RICHIESTA DI LAVORO: Riscrivi tutto il tratto del testo di lettura che va da "Ancora oggi, infatti, l’articolo" fino a "forse neanche cercati.", rinominando "carcere" in "reclusione".

TESTO DI LETTURA:
----------------
Abbiamo parlato ieri della drammatica situazione che stanno vivendo i siriani sotto attacco da parte delle milizie islamiste appoggiate dall’esercito turco. Questa risoluzione, richiesta direttamente dal presidente Bashar al-Assad, che in passato si era già espresso sulla tragedia del popolo armeno, è sicuramente destinata a far aumentare le tensioni tra Damasco e Ankara

Ancora oggi, infatti, l’articolo 301 del codice penale turco punisce come reato “contro lo Stato turco” chi parla in pubblico del “genocidio degli armeni”.

Si può rischiare da sei mesi a due anni di carcere, nelle prigioni turche, non certo famose per il rispetto dei diritti umani. Pena già inflitta, in questi anni, a circa 300 persone, tra giornalisti e intellettuali, che non condividono la linea politica di Erdogan.
Peggio è andata al giornalista Hrant Dink che non ha mai smesso di ricordare il popolo armeno e, per questo, è stato assassinato, nel 2007, da killer sapientemente addestrati che non sono mai stati trovati e forse neanche cercati.
----------------
Voci del dataset
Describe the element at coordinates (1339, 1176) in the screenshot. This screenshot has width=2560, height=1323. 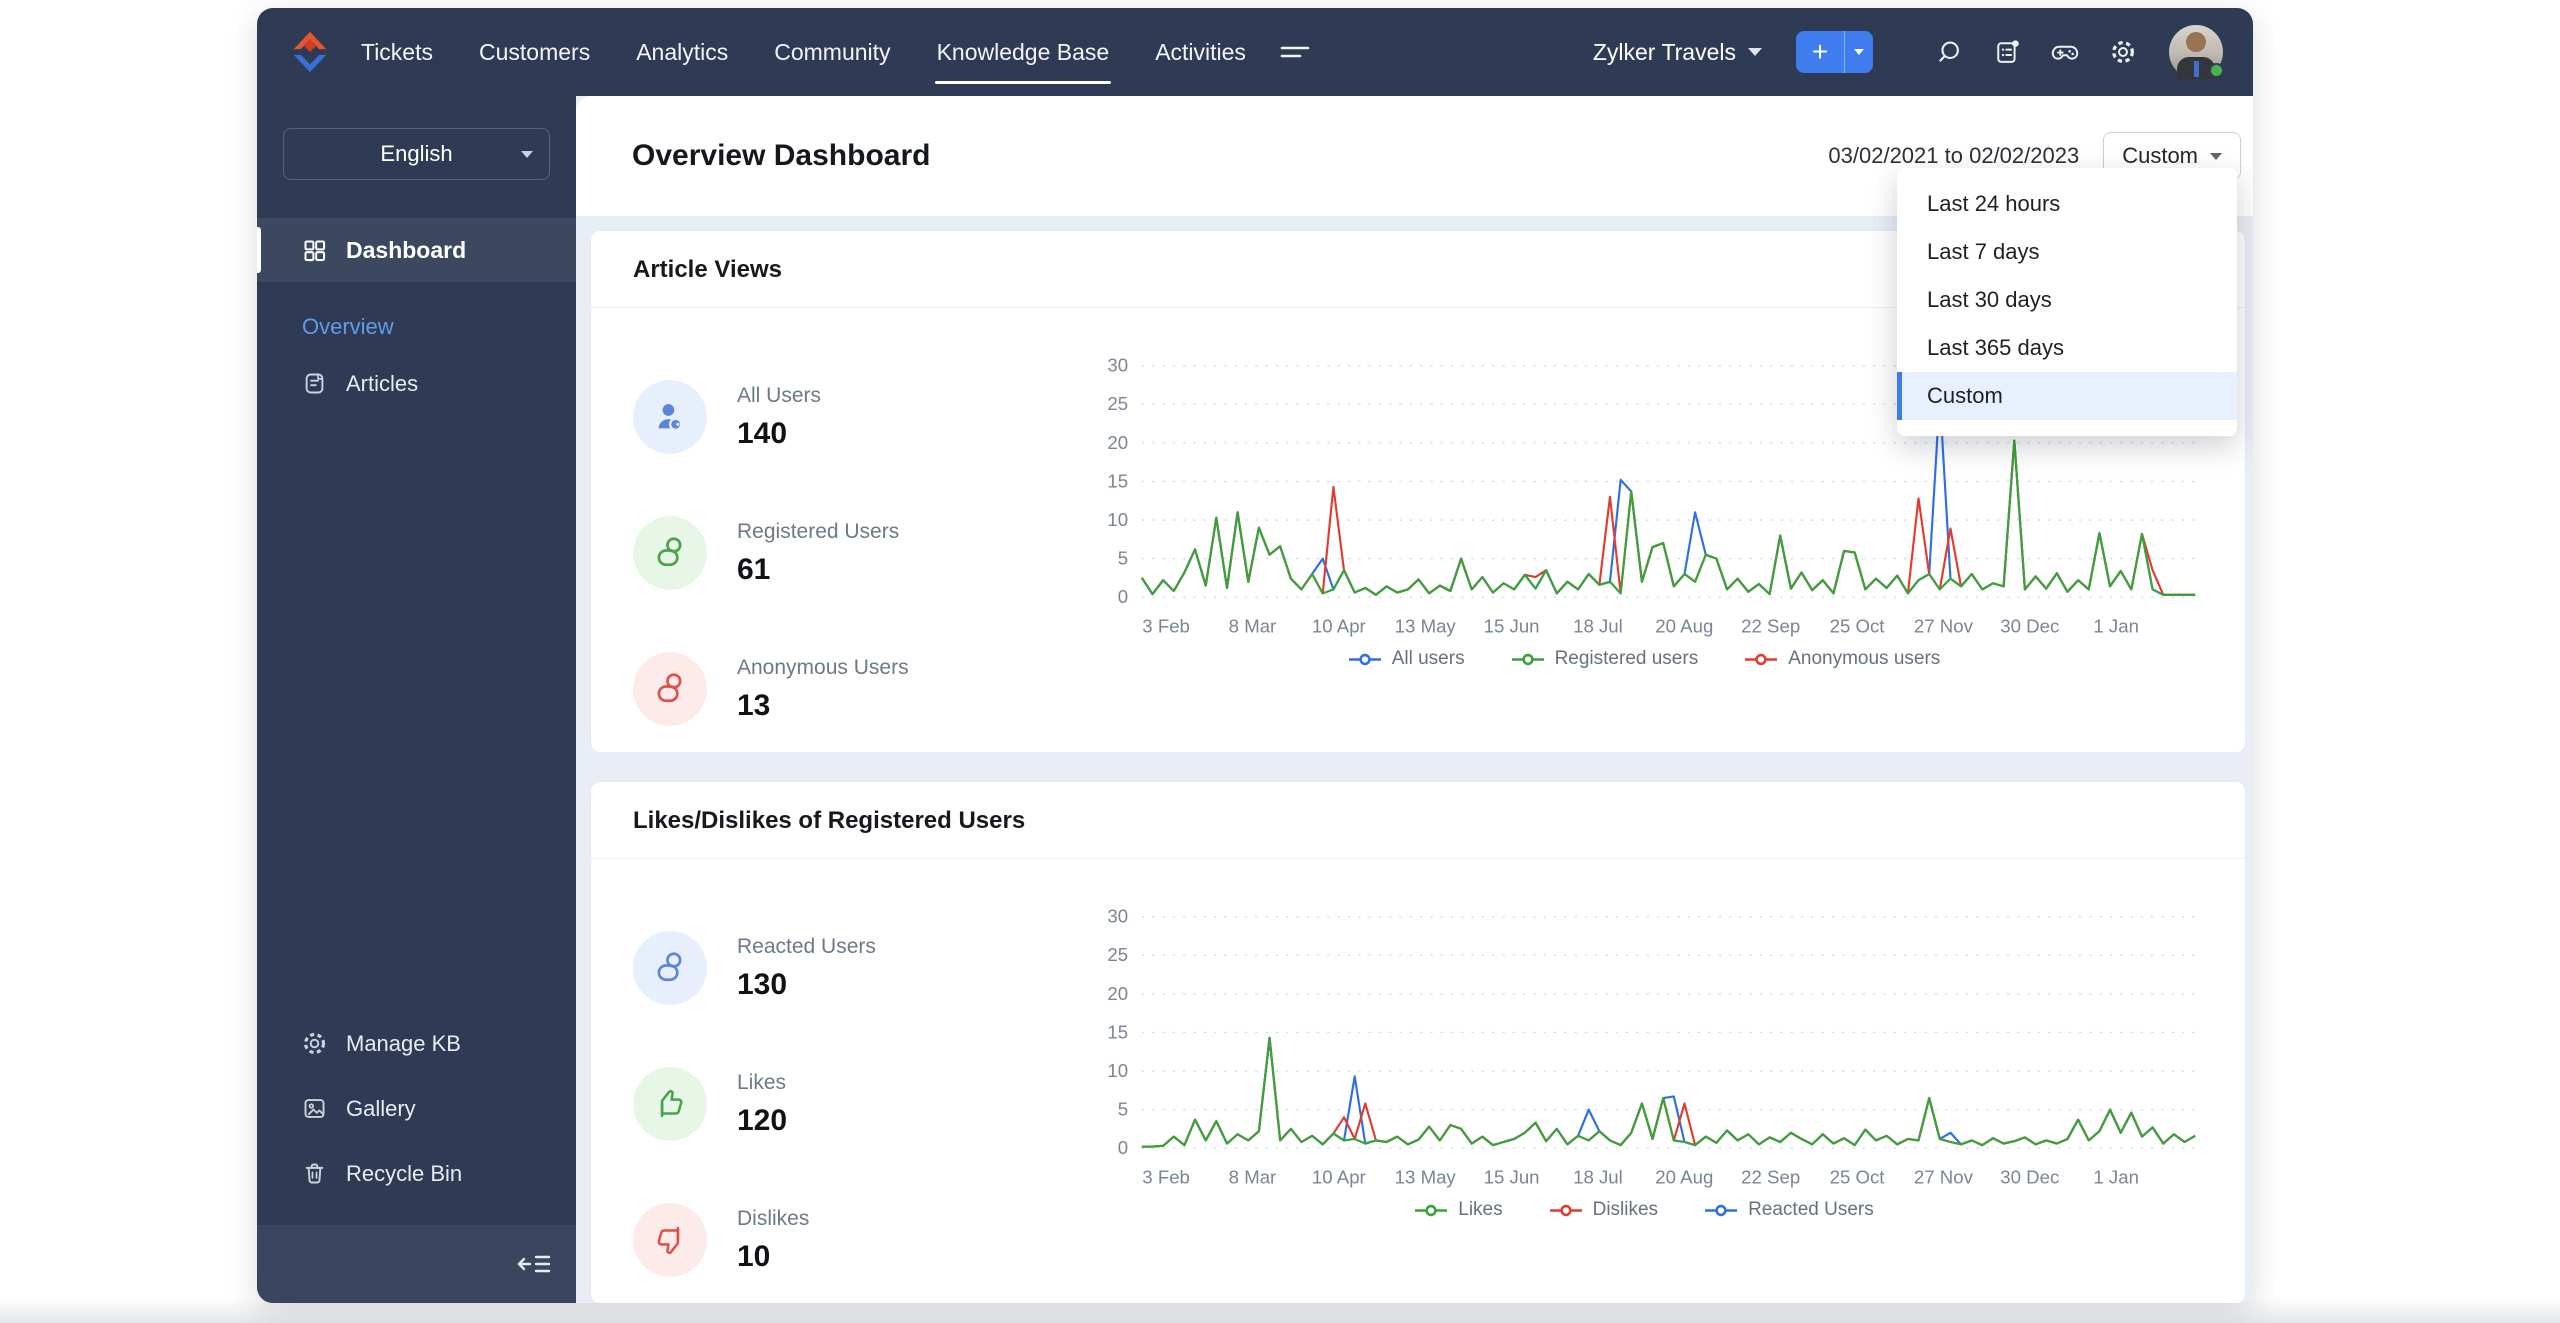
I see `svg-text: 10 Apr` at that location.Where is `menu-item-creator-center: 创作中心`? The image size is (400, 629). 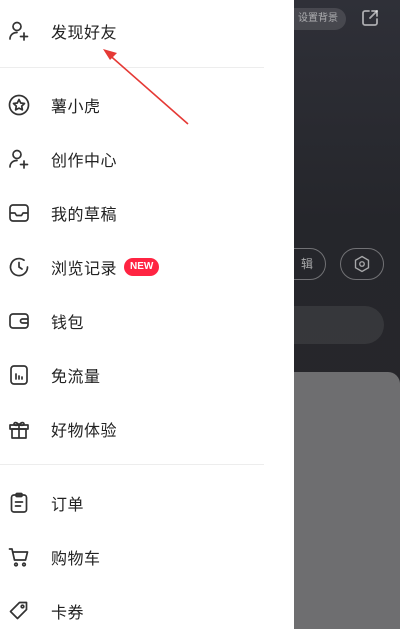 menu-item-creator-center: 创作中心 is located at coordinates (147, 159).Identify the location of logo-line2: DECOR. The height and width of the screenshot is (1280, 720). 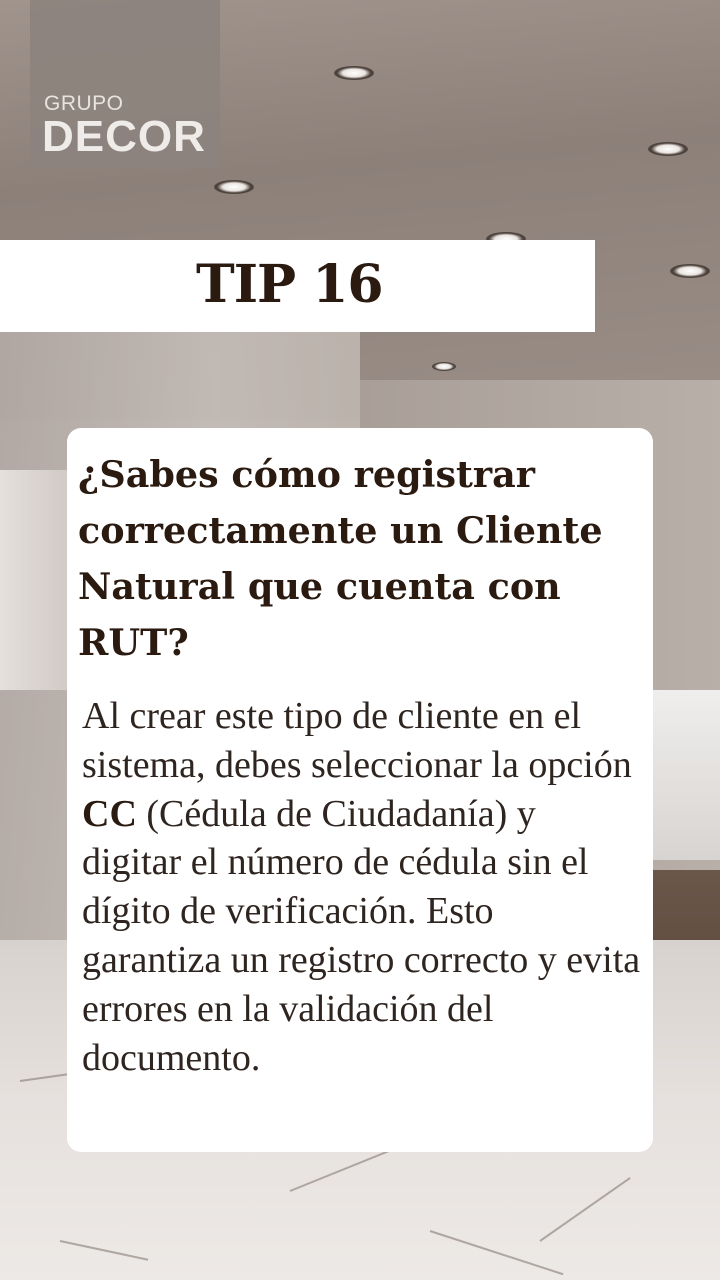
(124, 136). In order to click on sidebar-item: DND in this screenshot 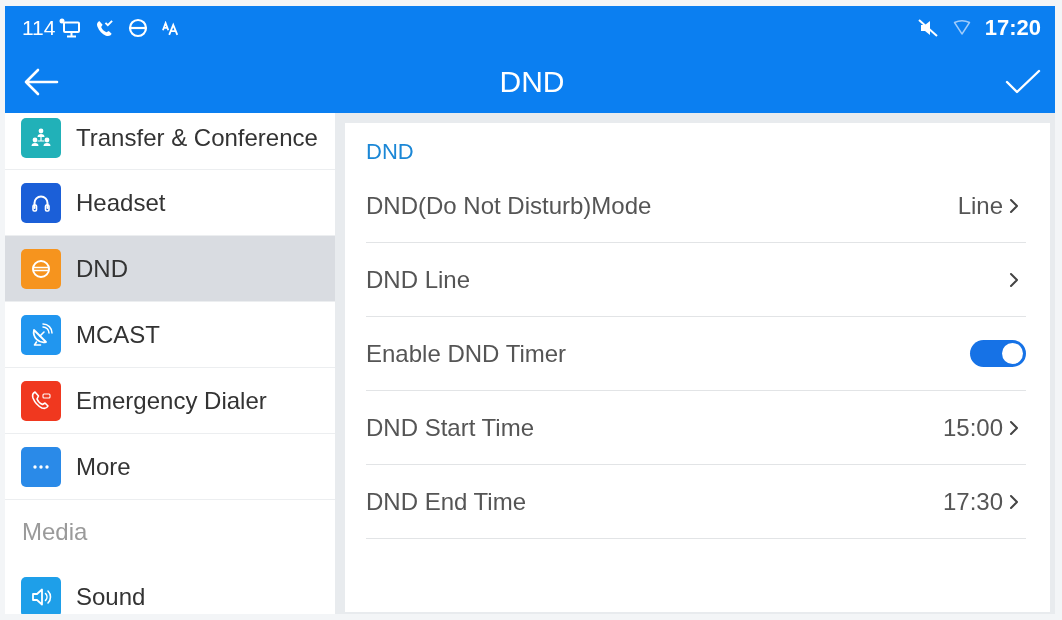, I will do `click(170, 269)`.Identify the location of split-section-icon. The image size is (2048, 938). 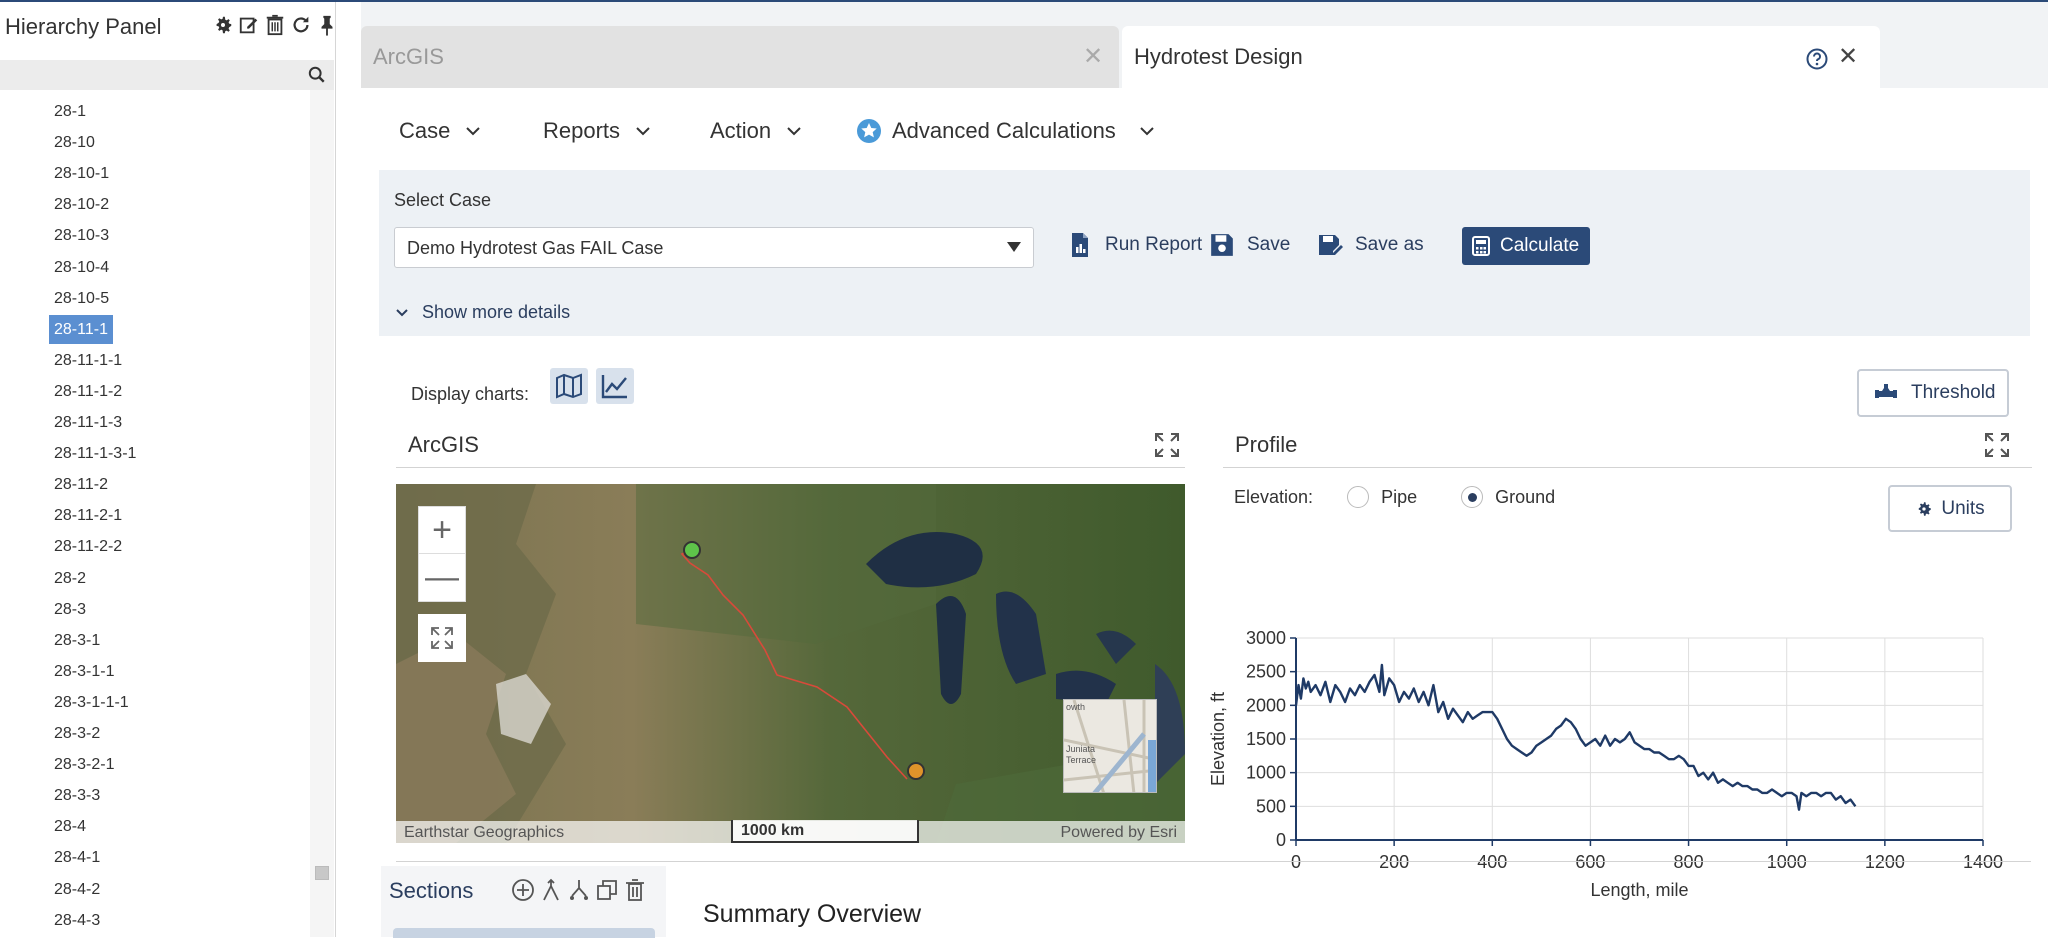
----------------
LA TUA RISPOSTA:
Ancora oggi, infatti, l’articolo 301 del codice penale turco punisce come reato “contro lo Stato turco” chi parla in pubblico del “genocidio degli armeni”.

Si può rischiare da sei mesi a due anni di reclusione, nelle prigioni turche, non certo famose per il rispetto dei diritti umani. Pena già inflitta, in questi anni, a circa 300 persone, tra giornalisti e intellettuali, che non condividono la linea politica di Erdogan.
Peggio è andata al giornalista Hrant Dink che non ha mai smesso di ricordare il popolo armeno e, per questo, è stato assassinato, nel 2007, da killer sapientemente addestrati che non sono mai stati trovati e forse neanche cercati.